Point being, that when making the decision of starting the medical portion of the trans process, one really needs to be aware of what their rights are, and what can and can't the doctors ask of them. Fortunately we have a really well organized advocacy group for transgendered and intersexual people, on whose site there is a really good and simple document on all the things one should know when seeking to be referred, so the information is out there.

So now you have gotten referred. You've heard for either the Tampere University Hospital or the Helsinki University Hospital (Tampere is the likelier option for most people, as Helsinki mostly treats just people living on or near the Greater Helsinki area.) The appointment should be any day now, right?
Sadly, not quite so. Centering the care in only two places means that the waiting lists are long. So at this point, one will just have to settle down and wait. And we are talking months here. I was referred to Tampere in May, and beyond getting notified that they had received my file about two weeks after my doctors appointment, I've yet to hear so much as a peak from them. Wasn't really expecting to at least until late August either, but now I'm really getting to the point where checking the mail is a daily exercise in swallowing disappointment. I'm not the most patient person and every day that nothing happens my frustration grows and grows.

Something that at the moment isn't helped at all by two of my friends who started the process about a year earlier than I did. For most part, is really great having close friends who are going through something this huge and life altering about the same time you are, as you really can't get the same kind of support from anywhere else, but right now, with both of them having been on testosterone since spring, and the physical changes caused by that are starting to become really obvious. I just can't help the jealousy when I hear how much lower their voice has gotten or when they speak about spotting the first facial hair. And that just makes me hate my own ugly high voice and baby smooth chin all the more.

Then there's of course my body, which is about as feminine as you can get, what with having big breast and wide hips. Maybe if I could hold any kind of notion that I'd have a change of passing for a man as things are currently, the waiting might be somewhat easier. Or not. At the very least I wouldn't feel the need to start yelling every time I hear myself being spoken about as a woman. (Question for any cis-gendered person reading this, do you ever notice how much that is done. Not just using male or female pronouns, but stuff like speaking about how some one is such a funny gal or awesome guy and such?)

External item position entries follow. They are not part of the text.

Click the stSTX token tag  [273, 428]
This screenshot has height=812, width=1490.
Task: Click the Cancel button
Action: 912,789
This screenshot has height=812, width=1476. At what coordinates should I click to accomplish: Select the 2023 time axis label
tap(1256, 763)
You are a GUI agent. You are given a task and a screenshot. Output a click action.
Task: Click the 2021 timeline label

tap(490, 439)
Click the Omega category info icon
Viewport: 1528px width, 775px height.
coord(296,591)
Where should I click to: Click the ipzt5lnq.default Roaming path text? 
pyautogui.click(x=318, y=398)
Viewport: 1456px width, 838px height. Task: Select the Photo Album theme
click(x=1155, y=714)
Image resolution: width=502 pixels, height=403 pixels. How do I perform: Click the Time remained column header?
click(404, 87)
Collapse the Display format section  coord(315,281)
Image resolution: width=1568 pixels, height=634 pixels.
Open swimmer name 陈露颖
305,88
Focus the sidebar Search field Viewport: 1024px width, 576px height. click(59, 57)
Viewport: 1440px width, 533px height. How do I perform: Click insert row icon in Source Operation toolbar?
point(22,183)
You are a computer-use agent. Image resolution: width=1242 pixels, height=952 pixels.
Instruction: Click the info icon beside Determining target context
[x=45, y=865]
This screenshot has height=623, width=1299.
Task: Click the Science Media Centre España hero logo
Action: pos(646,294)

So that's where I am with my process currently. Waiting. The only good thing is, that my waiting really should be coming to and end sometime in the next two months. Finland has had a law since 2005 about guaranteed treatment, which states that all non-urgent medical conditions requiring specialized care, should be started within six months of being discovered. For me the deadline for that will pass in November. Hopefully I won't have to wait quite that long however. Even if it's starting to feel like any waiting is becoming too much.

And that's all for now, since I really need to be sleeping already. I'll try to get around to doing another post soon enough about what'll happen once I actually get the appointment. For now, I'm more than happy to answer any and all questions any one has so feel free to shoot them.